My heart starts to race, and my throat goes dry. I’m the girl he’s talking about. I’m the girl that Noah Frazier has his sights set on, and I know what it feels like to be in his arms, touch his body. My lips tingle as I remember the way his mouth moved with mine, the mint taste on his tongue, and I have no idea what to do about any of that except stay away. Noah has no idea how damaged my heart is, and there isn’t a chance in hell that he’ll stick around if he catches a glimpse of it.
I lean back, close the laptop, and drain the remnants of my wine, already knowing there’s no way I can finish the article now. I have Noah on the brain. It’s been so long since anyone has looked at me like he does. Like I’m worth a damn. A man who has no business chasing a regular girl like me thinks I’m special.
No. I don’t believe it.
He can’t possibly want me for more than just a quick lay. I’m definitely not that kind of girl. I need more, I always have. The last thing I want is to be good, but not good enough for more.
I head to the bathroom to wash my face and get ready for bed. “What was I thinking?” I say aloud as I stare at my reflection. “You’re simple, frustrating, and couldn’t get things right, Kristin. You failed at keeping Scott happy. You’re worthless, just like he told you over and over.” Tears start to fall as Scott’s words fill my head. “You let yourself go. You used to be so pretty. Not tonight, I don’t feel like working that hard to get you to the end.”
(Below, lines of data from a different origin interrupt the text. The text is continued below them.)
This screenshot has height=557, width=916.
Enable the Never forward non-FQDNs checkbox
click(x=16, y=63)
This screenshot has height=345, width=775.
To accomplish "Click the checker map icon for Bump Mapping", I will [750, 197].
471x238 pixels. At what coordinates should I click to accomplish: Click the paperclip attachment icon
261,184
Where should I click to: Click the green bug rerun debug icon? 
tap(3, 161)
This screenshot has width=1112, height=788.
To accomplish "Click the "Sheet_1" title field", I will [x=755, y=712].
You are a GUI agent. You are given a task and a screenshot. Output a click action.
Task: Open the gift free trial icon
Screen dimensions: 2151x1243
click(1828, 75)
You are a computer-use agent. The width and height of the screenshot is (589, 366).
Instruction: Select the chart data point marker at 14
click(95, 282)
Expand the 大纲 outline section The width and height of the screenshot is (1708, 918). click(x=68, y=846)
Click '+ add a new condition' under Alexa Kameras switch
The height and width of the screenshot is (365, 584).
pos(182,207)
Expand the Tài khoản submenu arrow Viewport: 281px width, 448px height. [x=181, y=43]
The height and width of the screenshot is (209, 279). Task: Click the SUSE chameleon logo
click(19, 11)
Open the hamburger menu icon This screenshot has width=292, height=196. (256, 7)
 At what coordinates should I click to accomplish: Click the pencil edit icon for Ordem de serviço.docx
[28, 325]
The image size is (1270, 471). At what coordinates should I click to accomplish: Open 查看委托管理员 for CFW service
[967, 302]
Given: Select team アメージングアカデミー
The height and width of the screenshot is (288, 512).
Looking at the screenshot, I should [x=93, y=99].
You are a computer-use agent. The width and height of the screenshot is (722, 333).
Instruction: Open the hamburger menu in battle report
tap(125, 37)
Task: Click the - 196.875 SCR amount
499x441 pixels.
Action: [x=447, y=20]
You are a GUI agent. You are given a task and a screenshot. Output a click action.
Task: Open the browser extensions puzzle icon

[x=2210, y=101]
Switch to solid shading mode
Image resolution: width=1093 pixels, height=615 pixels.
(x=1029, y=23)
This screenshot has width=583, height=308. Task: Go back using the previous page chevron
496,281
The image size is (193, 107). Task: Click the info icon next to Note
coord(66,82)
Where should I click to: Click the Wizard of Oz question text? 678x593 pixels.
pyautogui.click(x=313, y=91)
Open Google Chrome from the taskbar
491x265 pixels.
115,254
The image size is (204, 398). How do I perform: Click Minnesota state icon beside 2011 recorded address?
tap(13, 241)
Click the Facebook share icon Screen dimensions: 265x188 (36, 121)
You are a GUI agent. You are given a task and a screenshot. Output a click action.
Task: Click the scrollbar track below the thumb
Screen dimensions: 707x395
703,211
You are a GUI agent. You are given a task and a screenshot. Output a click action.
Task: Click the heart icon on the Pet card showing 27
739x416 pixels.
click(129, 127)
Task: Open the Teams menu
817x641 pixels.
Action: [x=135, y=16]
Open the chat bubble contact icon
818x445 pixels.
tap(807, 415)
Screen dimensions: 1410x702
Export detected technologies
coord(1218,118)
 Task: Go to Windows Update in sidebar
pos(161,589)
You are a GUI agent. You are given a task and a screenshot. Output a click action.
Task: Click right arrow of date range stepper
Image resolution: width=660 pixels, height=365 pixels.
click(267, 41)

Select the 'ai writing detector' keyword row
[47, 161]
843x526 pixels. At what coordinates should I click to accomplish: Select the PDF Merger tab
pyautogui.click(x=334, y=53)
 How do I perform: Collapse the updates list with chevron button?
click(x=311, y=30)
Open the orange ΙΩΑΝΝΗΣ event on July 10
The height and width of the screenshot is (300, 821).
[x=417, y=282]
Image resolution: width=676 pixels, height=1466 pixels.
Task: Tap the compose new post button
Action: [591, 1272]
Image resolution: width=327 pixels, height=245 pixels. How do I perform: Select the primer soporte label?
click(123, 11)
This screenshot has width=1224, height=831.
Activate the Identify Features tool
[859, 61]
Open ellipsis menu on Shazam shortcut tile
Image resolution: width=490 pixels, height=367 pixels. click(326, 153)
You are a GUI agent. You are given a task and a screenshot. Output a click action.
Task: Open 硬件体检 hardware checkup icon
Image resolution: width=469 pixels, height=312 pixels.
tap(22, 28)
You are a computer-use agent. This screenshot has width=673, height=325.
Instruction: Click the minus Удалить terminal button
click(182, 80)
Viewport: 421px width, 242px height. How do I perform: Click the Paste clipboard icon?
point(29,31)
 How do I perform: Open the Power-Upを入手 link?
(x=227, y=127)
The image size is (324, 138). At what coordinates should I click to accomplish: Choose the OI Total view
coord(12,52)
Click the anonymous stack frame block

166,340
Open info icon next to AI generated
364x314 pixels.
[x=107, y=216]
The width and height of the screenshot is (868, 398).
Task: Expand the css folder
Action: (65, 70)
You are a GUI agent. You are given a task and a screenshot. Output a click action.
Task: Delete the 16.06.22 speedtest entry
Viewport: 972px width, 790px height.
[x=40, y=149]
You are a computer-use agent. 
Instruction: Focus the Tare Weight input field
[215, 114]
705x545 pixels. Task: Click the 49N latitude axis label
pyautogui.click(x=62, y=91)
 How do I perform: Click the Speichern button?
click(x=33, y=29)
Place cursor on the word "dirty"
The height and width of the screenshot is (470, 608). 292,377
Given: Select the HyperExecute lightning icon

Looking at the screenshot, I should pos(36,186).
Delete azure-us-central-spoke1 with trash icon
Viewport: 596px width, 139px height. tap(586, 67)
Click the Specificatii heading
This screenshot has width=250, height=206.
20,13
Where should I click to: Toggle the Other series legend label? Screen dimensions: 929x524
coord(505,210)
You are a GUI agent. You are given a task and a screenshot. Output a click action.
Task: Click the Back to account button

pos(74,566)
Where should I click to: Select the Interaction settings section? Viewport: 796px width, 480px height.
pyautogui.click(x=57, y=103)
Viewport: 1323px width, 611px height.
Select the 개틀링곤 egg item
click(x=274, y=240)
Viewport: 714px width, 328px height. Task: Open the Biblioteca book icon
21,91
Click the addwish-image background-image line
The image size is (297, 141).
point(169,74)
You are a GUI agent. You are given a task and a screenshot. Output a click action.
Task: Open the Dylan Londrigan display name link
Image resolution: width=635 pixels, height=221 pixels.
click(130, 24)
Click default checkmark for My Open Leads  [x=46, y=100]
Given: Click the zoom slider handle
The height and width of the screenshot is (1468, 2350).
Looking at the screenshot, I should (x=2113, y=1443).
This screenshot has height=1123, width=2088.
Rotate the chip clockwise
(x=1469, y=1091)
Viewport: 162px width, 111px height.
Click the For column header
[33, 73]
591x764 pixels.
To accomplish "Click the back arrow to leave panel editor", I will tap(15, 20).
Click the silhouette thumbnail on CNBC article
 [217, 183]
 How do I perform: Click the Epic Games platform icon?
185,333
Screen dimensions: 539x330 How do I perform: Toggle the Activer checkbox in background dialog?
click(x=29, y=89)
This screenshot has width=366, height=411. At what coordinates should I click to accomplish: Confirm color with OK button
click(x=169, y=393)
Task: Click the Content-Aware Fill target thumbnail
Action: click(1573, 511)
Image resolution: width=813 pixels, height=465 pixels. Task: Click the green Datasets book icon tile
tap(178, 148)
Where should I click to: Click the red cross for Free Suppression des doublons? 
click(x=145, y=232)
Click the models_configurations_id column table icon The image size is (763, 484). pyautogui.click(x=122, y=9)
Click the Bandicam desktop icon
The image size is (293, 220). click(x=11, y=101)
There’s no way a man like Noah is going to stick around. I’d be a fool to think otherwise.
Last night was the worst night I’ve had since I left Scott. I cried myself to sleep, hearing fifteen years’ worth of put-downs.
Doubt is irrational and doesn’t care that the voice inside my head is from years of being with an unhappy man. I can tell myself that Scott used his insecurities on me so he felt better, but in the end, I’m not always strong enough to believe it.
Last night was one of them.
Now, in the mid-morning light, I know I was crazy to allow Scott to have that kind of power over me. His words are noise, and I’m going to drown it out with the positivity that lives inside me. Negativity is so much easier to believe, but I’m done with living in that hell.
I have a few hours before he’s due to drop the kids off, and I frantically start to clean just to prove him wrong. I’m a good mother, I can keep a tidy home, and I’m pretty.
A knock on the door startles me.
“Kristin, you home?” Danielle’s voice comes from the other side.